MMmmmm I don't know how to describe this.
Basically, I grew up getting things over quickly, usually things that make me angry or sad. Not to flaunt anything, but I've grown up emotionally strong. I guess I give props to God for making me this way, which is a good thing at times. But sometimes there's always a downside. I'm not a very sentimental person, and I'm only understanding towards people unless I've experienced the same things myself.

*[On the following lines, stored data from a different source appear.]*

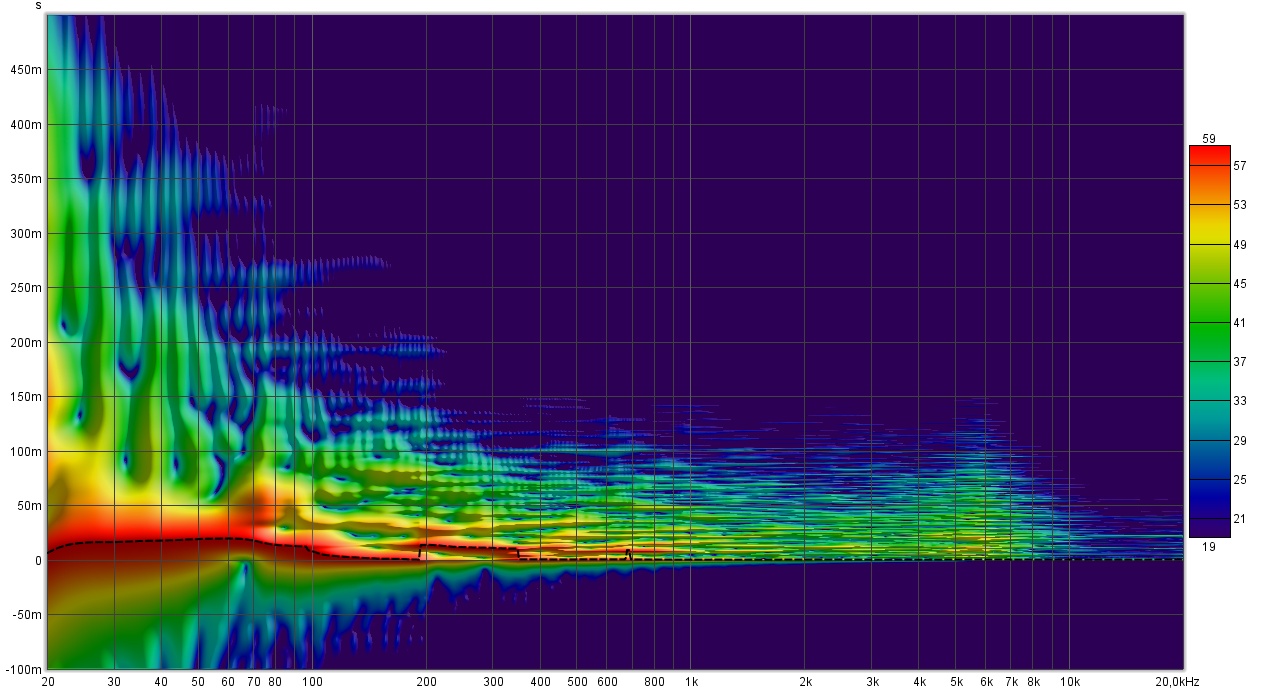Click the 250m time axis label
The image size is (1265, 690).
coord(27,288)
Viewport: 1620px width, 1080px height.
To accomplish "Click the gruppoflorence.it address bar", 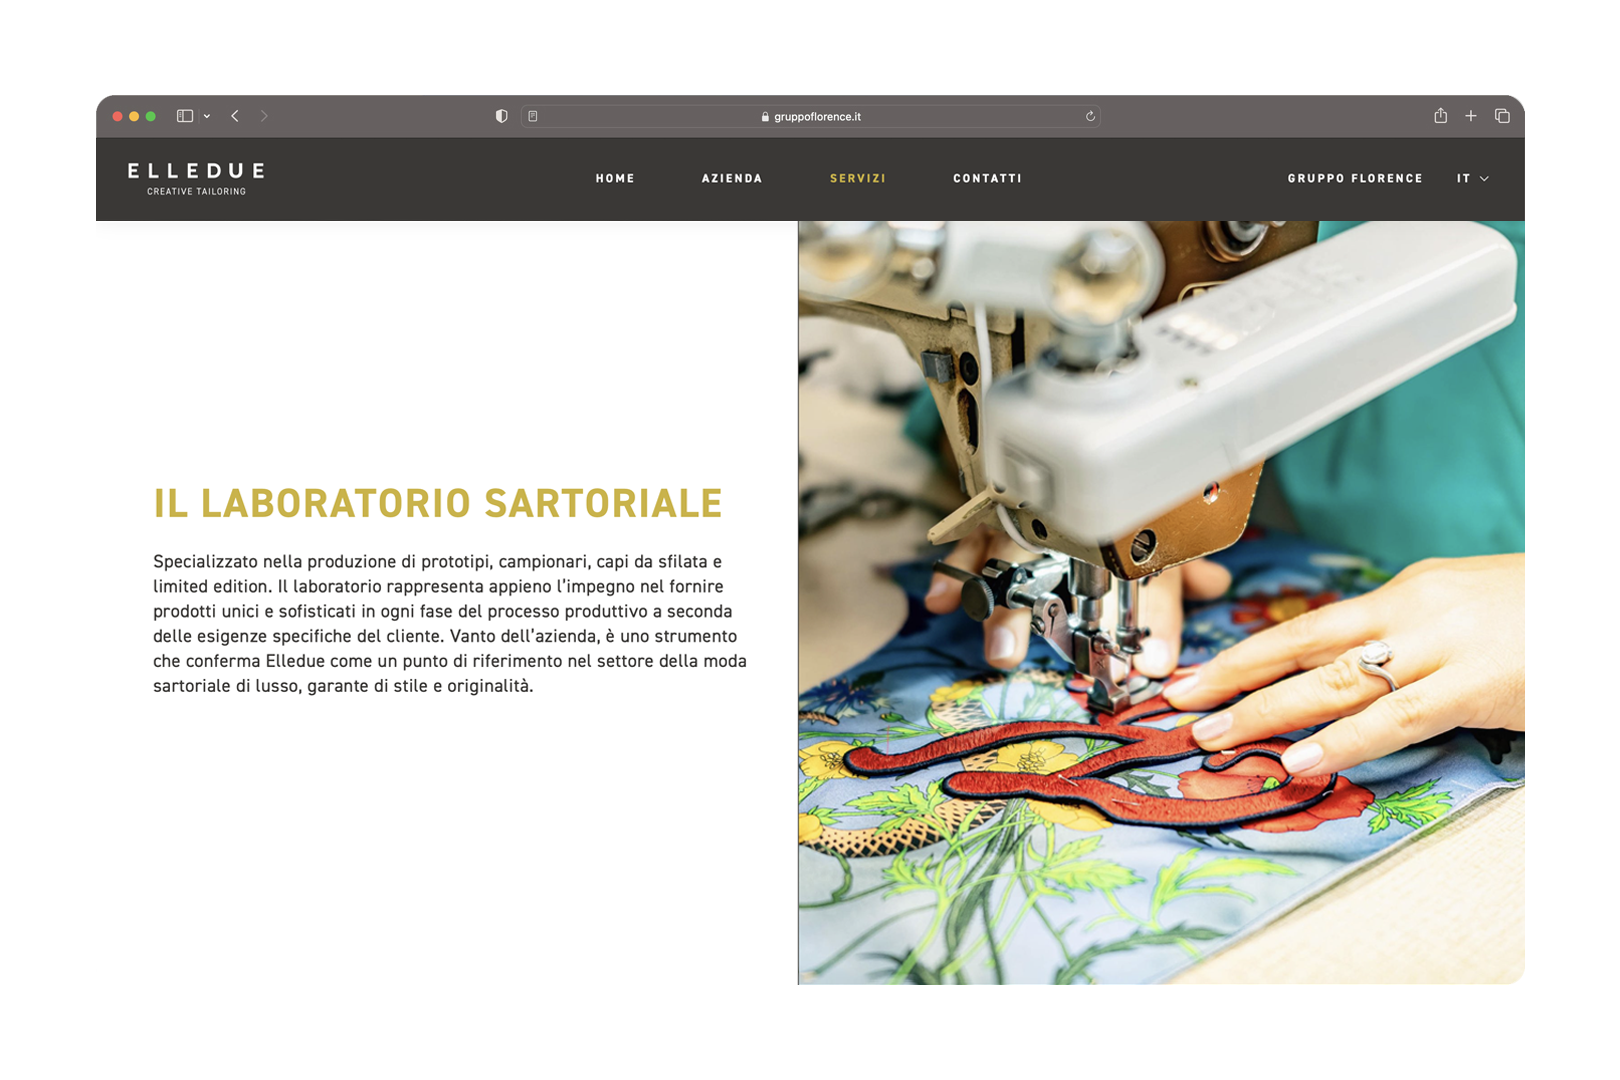I will tap(811, 116).
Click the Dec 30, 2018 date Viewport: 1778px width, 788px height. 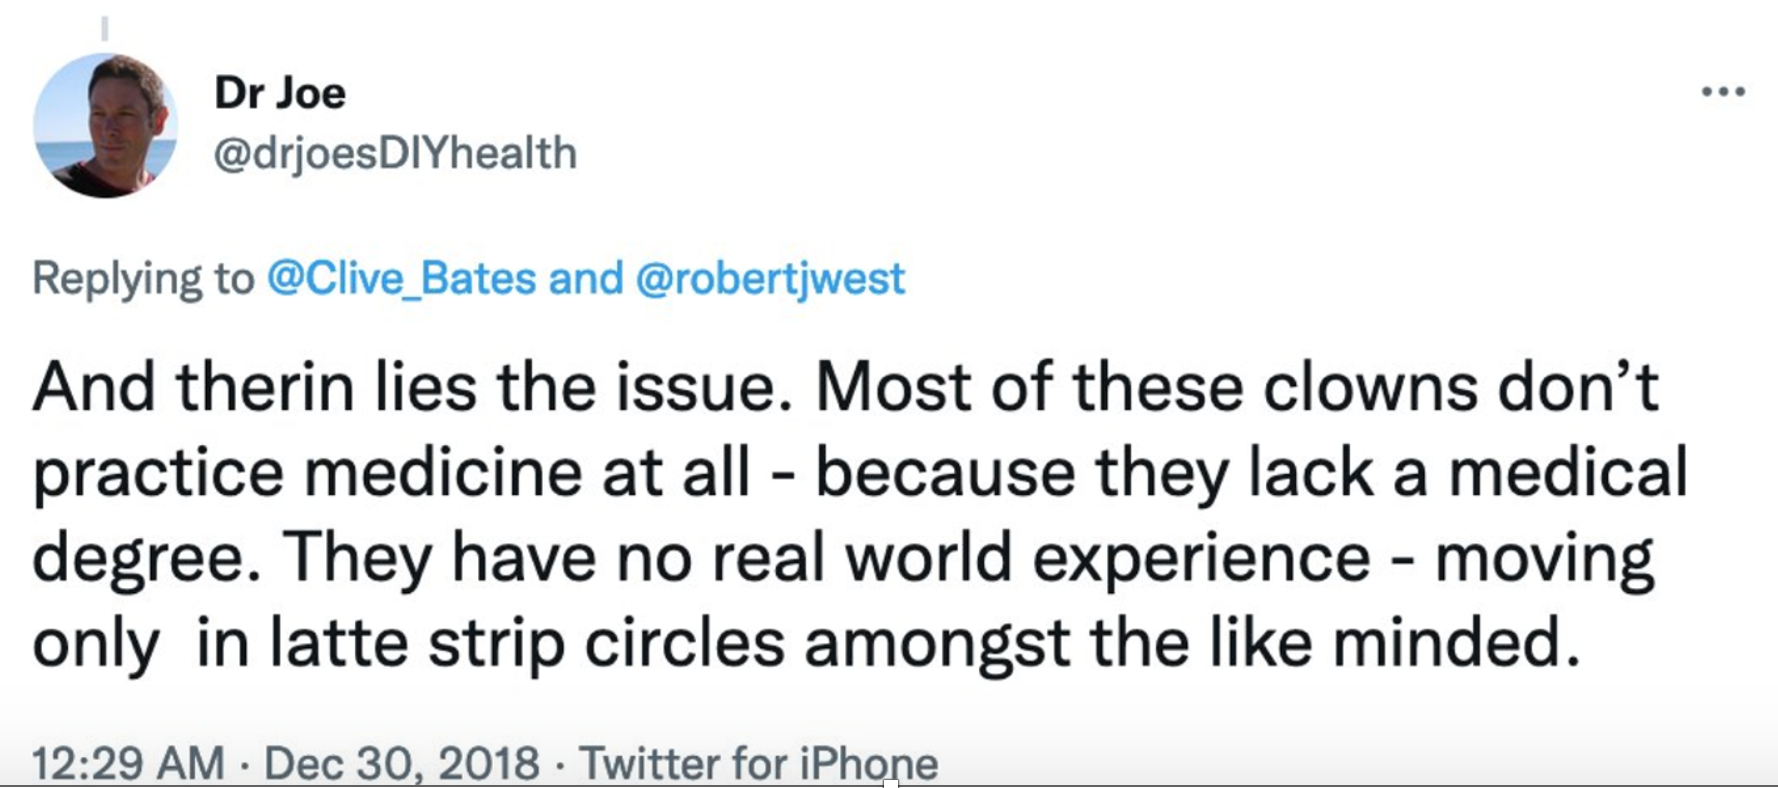(x=402, y=764)
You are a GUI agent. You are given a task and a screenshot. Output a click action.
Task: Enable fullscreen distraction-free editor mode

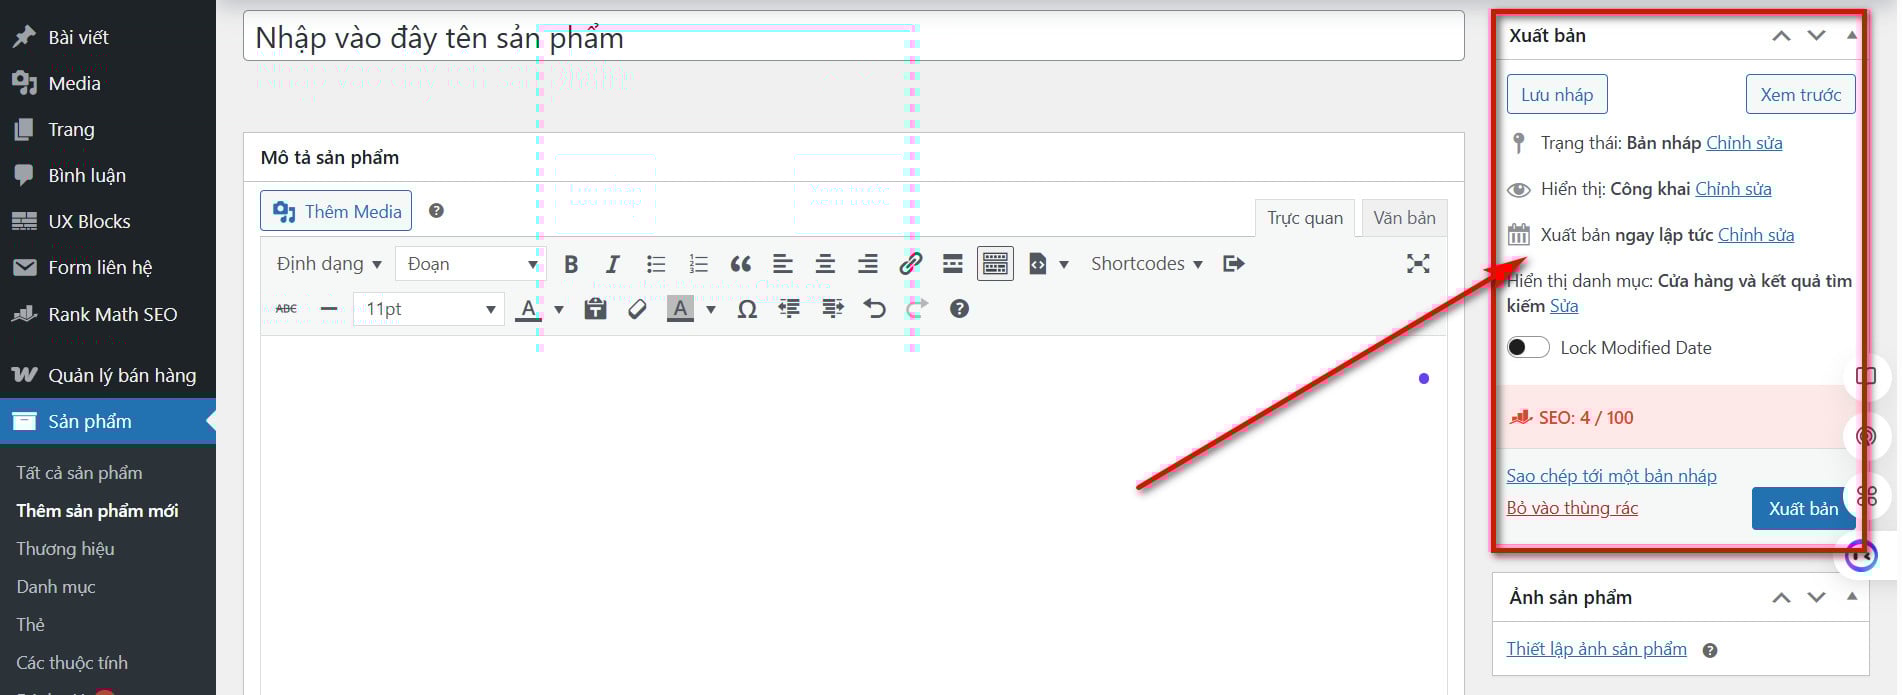(x=1417, y=264)
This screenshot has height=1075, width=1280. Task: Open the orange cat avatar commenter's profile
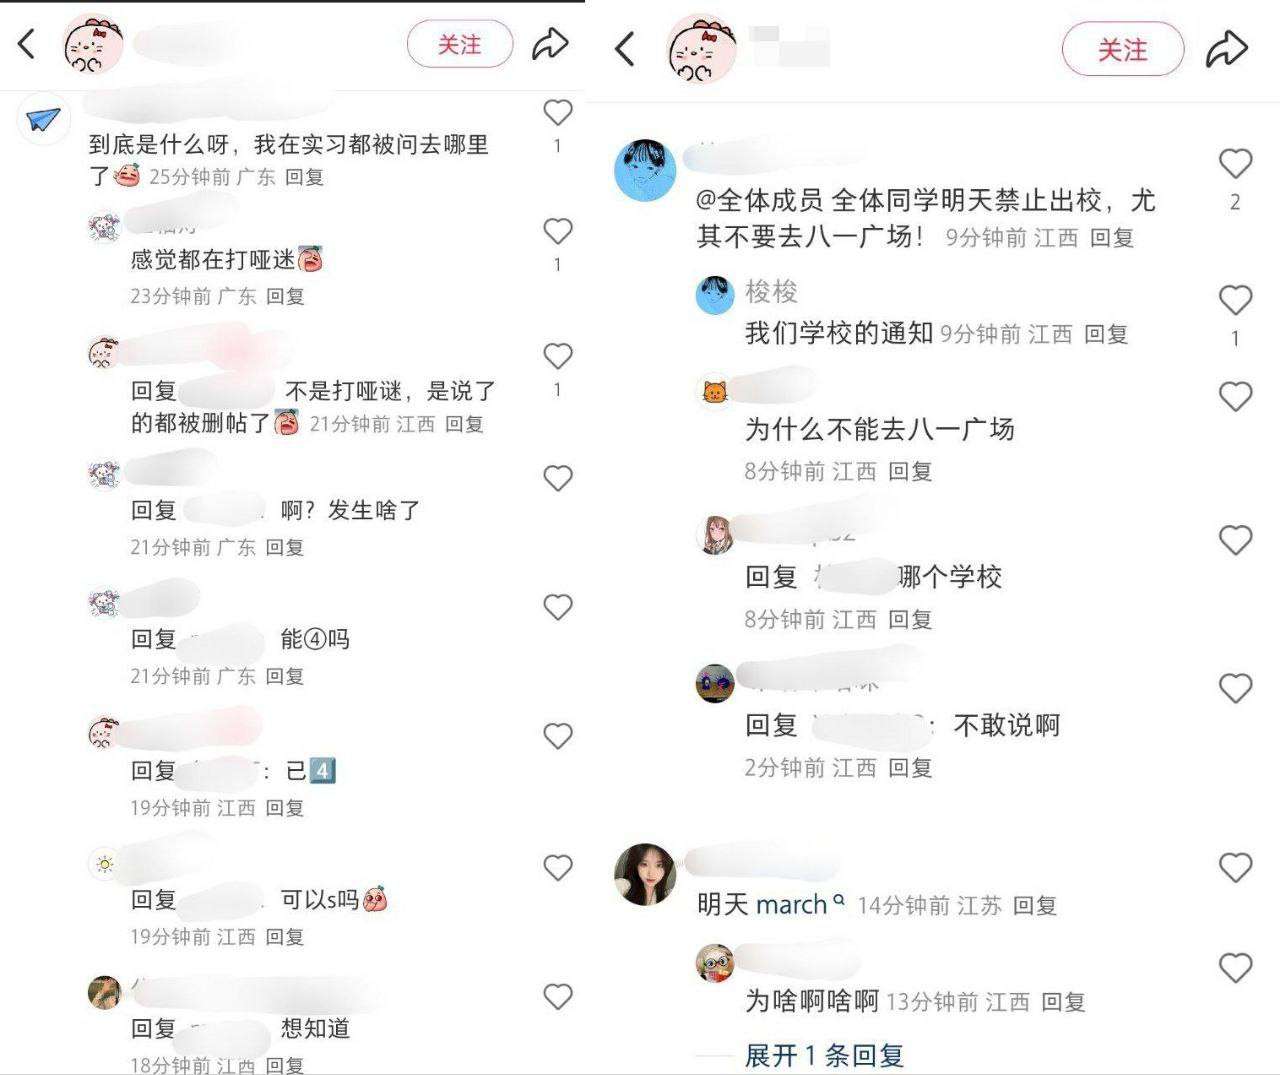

I grew up in a broken family, so tears and anger came often. As the years passed, I finally got used to letting it go. If I begin to feel angry, I just remind myself that I'm not the stupid one here. If I begin to feel sad.... I begin to feel angry >____> and then yeah. And I don't cry a lot .___. which is.. good.. I guess? I only cry when I'm like physically hurt(duh) or when I'm angry. I guess yeah, I'll cry when I watch certain movies and stuff but that's not real. But tears are how I deal with anger now... and I'll admit, it works.
But then at a lot of times, I'm angry towards myself. So I don't know what kind of 'feeling' that's called.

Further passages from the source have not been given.